1. generation < snapshot generation, look up extent reference count.
2. The extent reference count is 1, FULL_BACKREF is set so we btrfs_inc_ref(full_backref == 0) to push our normal reference to the children, btrfs_dec_ref(full_backref == 1) to remove the full backref reference for the children.
3. We remove our normal reference for this block the block is freed.

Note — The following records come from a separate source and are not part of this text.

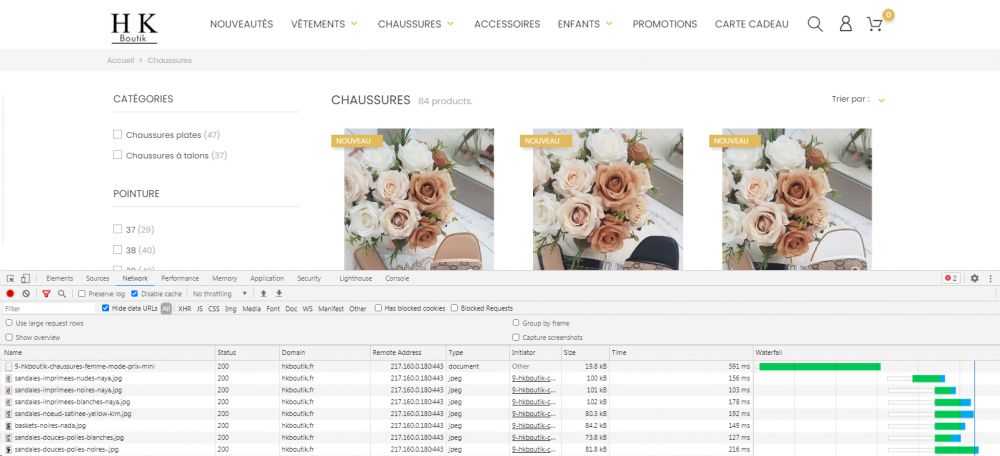Open DevTools settings gear
1000x456 pixels.
(974, 278)
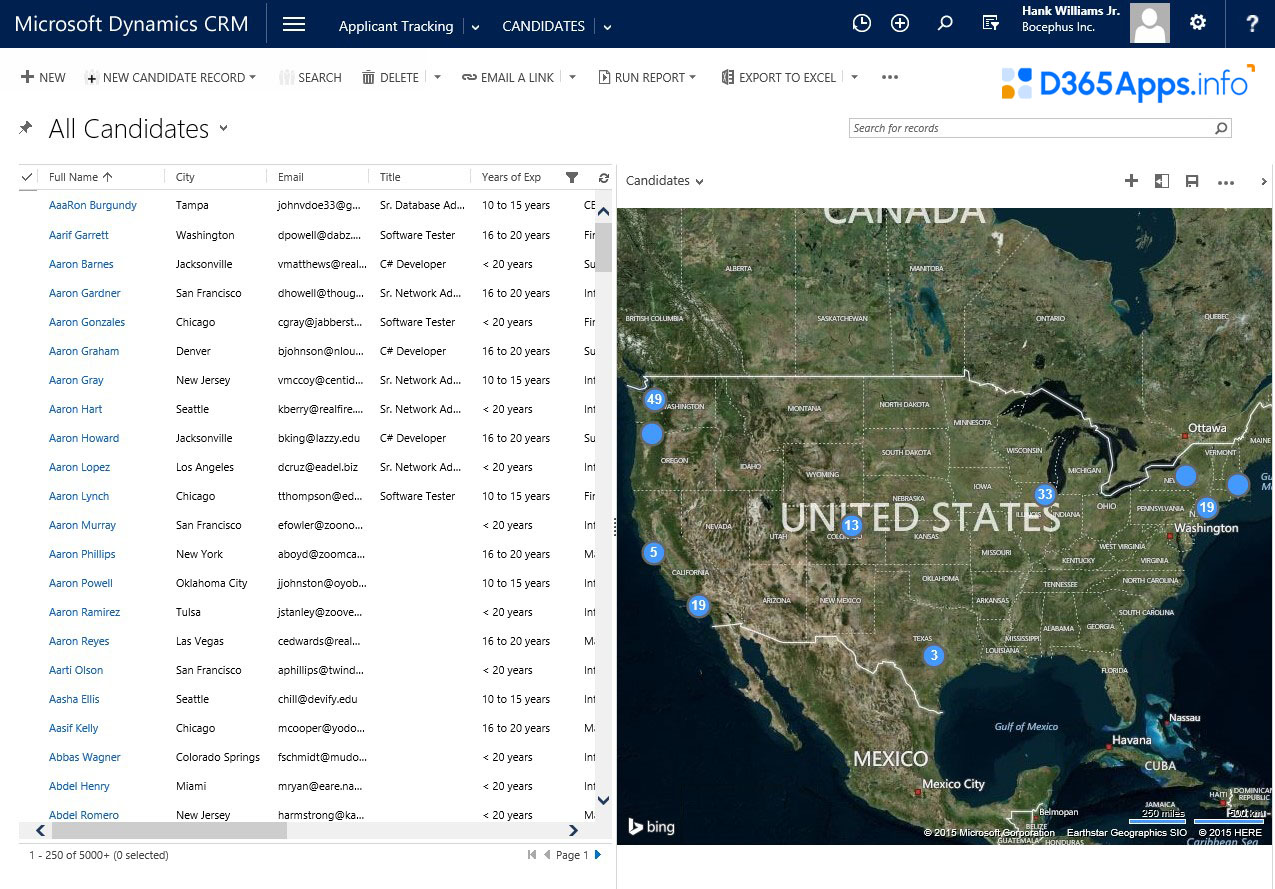Add a new map pin with the plus icon
The width and height of the screenshot is (1275, 889).
pos(1131,181)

And now for the other way, starting with a cow down from A'

COW from A'

Cow the root, this works normally, no extent references modified.
Cow block at level 1.
1. generation < snapshot generation, lookup extent reference count.
2. We have our reference which is 1, root_objectid != btrfs_header_owner() and FULL_BACKREF isn't set, there's an implied reference for the original owner, which makes our reference count 2.
3. We are not the owner so we btrfs_inc_ref(full_backref == 0) in order to push our reference down to all the children.
4. We free our reference to this block.
Cow block at level 0.
1. generation < snapshot generation, lookup extent reference count.
2. We have our reference from the inc_ref before which is 1, root_objectid != btrfs_header_owner() and FULL_BACKREF isn't set, there's an implied reference for the original owner, which makes our reference count 2.
3. We are not the owner so we btrfs_inc_ref(full_backref == 0) in order to push our reference down to all the file extents.
4. We free our reference to this block.

COW from A

Cow the root, this works normally, no extent references modified.
Cow block at level 1.
1. generation < snapshot generation, lookup extent reference count.
2. There is no extent reference, which means this block isn't shared anymore, don't do anything with the extent references.
3. Free the extent to be re-used.
Cow block at level 0.
1. generation < snapshot generation, lookup extent reference count.
2. There is no extent reference, which means this block isn't shared anymore, don't do anything with the extent references.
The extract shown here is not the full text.